Accepted Paper

A hydrosocial perspective on the imaginaries of climate-proof water supply for Metropolitan Barcelona  
Hug March (Universitat Oberta de Catalunya) Zora Kovacic (Universitat Oberta de Catalunya)

Presentation short abstract

We examine Barcelona’s Indirect Potable Reuse (IPR) through a hydrosocial lens. We argue IPR acts as a technological fix: while promising "climate-proof" security, it obscures energy and equity risks. We call for a critical analysis of these new water imaginaries.

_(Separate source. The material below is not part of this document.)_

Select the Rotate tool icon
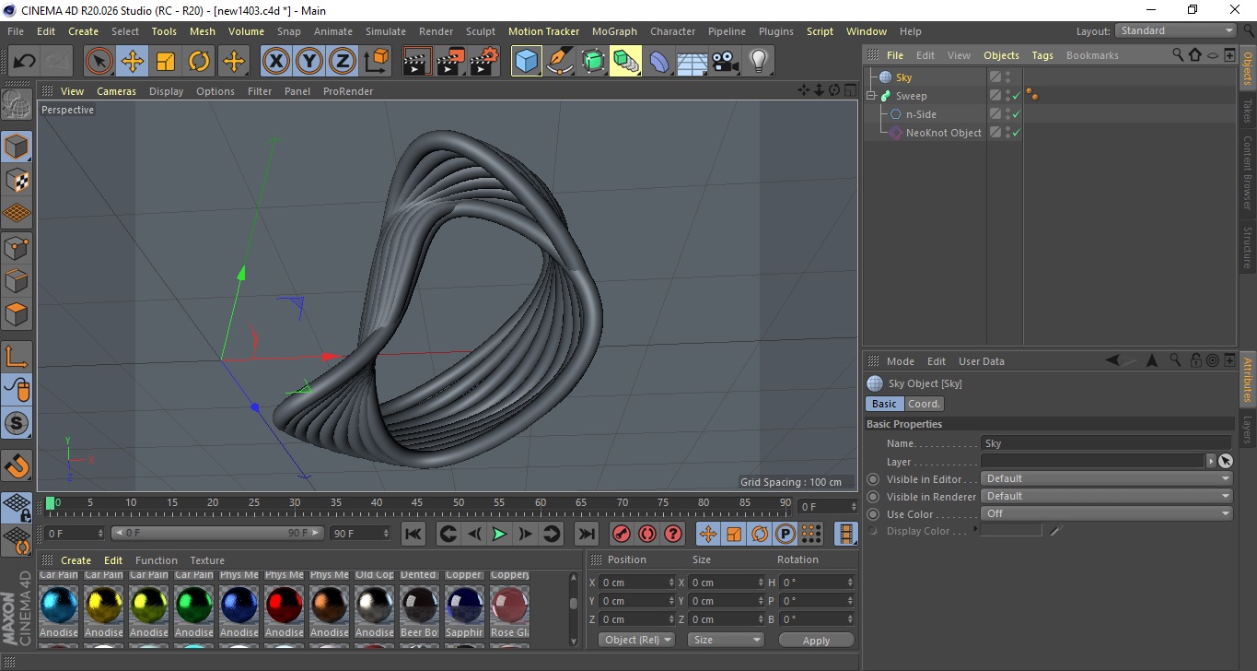Screen dimensions: 1257x671 point(199,62)
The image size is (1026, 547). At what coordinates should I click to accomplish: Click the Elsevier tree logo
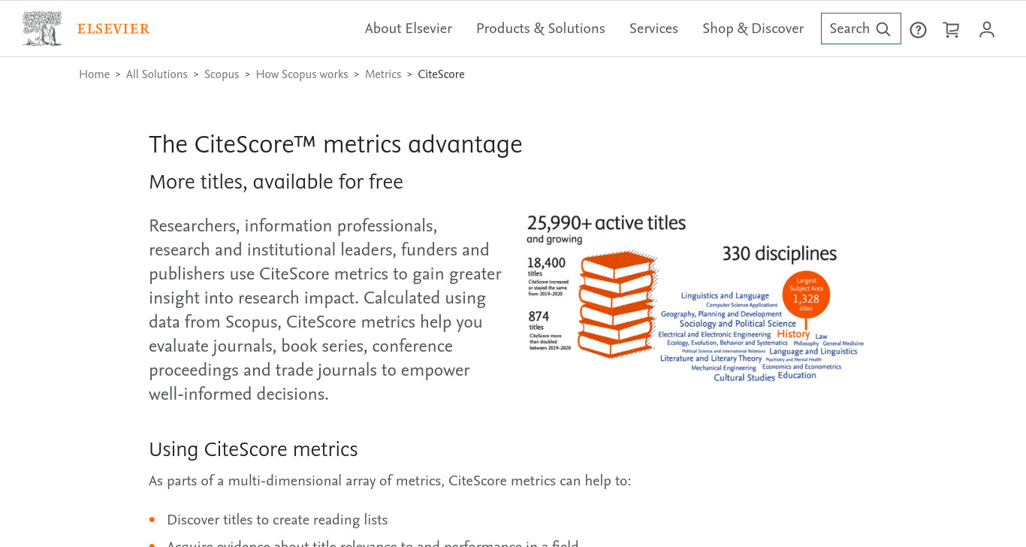pyautogui.click(x=42, y=29)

Presentation long abstract

Together with desalination, Indirect Potable Reuse (IPR) emerges as a pivotal site of socio-technical innovation and controversy in the debates on urban water supply and management. Despite its growing prominence, IPR has received limited critical analysis compared to desalination. This contribution attempts to address this gap by examining IPR in the Metropolitan Area of Barcelona through the lens of the hydrosocial cycle. Following the severe drought of 2023-2024, the regional strategy shifted beyond desalination to increasingly rely on IPR from the Llobregat and Besòs rivers to combat structural scarcity. Employing a qualitative methodology, we investigate the narratives that drive the imagining of a "climate-proof" water supply as foreseen in the new water planning documents prepared by the regional authority. Theoretically, the paper bridges critical hydrosocial perspectives with the concepts of sociotechnical imaginaries and futures-in-the-making. We argue that the planned expansion of IPR infrastructure functions as a technological fix for climate uncertainty, yet it simultaneously generates new tensions. While these solutions promise security, they obscure latent risks regarding health safety, energy intensity, and the socioeconomic impacts of rising water prices. By analyzing these dynamics, our contribution highlights the politics of reconfiguring urban water systems, demonstrating that the technological pursuit of resilience must be critically evaluated considering issues of distributive justice and social equity to shape truly sustainable futures.